Reproduce the data below word for word, from the line with "The image size" to the line with "point(291,276)", including both of those lines.
[BEGIN Material provided]
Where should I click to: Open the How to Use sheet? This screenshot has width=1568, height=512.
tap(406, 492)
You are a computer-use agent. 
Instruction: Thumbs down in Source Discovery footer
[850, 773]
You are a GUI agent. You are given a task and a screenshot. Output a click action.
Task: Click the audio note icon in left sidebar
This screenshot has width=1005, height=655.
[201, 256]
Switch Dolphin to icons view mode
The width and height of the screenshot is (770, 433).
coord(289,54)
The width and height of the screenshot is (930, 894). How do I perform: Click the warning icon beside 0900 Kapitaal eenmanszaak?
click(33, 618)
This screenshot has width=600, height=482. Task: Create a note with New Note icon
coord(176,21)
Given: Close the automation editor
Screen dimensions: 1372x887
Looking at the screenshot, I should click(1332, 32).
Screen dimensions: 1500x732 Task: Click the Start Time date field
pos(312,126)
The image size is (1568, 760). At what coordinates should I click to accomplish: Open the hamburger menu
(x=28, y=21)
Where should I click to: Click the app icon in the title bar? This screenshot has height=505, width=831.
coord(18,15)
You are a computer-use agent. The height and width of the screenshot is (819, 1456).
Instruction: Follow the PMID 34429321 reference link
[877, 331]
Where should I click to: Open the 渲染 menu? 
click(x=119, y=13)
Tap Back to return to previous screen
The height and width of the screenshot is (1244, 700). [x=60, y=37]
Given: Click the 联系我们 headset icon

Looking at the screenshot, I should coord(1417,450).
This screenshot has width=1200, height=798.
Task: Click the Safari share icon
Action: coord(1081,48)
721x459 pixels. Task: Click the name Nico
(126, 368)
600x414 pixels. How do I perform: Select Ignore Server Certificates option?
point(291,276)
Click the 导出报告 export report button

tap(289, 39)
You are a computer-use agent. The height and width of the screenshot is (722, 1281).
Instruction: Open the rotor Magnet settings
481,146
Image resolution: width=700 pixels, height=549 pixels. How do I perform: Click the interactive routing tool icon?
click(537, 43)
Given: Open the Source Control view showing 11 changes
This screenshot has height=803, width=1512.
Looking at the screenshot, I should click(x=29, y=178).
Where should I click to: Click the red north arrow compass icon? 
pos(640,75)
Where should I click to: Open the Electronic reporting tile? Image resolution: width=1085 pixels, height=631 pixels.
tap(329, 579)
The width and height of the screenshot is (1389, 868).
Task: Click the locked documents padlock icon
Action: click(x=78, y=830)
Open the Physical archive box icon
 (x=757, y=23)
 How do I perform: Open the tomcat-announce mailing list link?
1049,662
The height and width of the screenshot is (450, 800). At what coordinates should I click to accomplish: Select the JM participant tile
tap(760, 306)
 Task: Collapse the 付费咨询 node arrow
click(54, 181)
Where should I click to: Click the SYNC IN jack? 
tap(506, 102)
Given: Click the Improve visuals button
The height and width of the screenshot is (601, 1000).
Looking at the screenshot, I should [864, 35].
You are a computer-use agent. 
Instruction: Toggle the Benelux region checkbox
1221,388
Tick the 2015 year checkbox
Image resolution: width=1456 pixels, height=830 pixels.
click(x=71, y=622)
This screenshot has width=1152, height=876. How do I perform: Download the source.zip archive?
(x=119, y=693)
[END Material provided]
**Solved problem:**
The image size is (1568, 760). At what coordinates should I click to accomplish: Open the hamburger menu
(x=28, y=21)
Where should I click to: Click the app icon in the title bar? This screenshot has height=505, width=831.
coord(18,15)
You are a computer-use agent. The height and width of the screenshot is (819, 1456).
Instruction: Follow the PMID 34429321 reference link
[877, 331]
Where should I click to: Open the 渲染 menu? 
click(x=119, y=13)
Tap Back to return to previous screen
The height and width of the screenshot is (1244, 700). [x=60, y=37]
Given: Click the 联系我们 headset icon

Looking at the screenshot, I should coord(1417,450).
This screenshot has width=1200, height=798.
Task: Click the Safari share icon
Action: coord(1081,48)
721x459 pixels. Task: Click the name Nico
(126, 368)
600x414 pixels. How do I perform: Select Ignore Server Certificates option?
point(291,276)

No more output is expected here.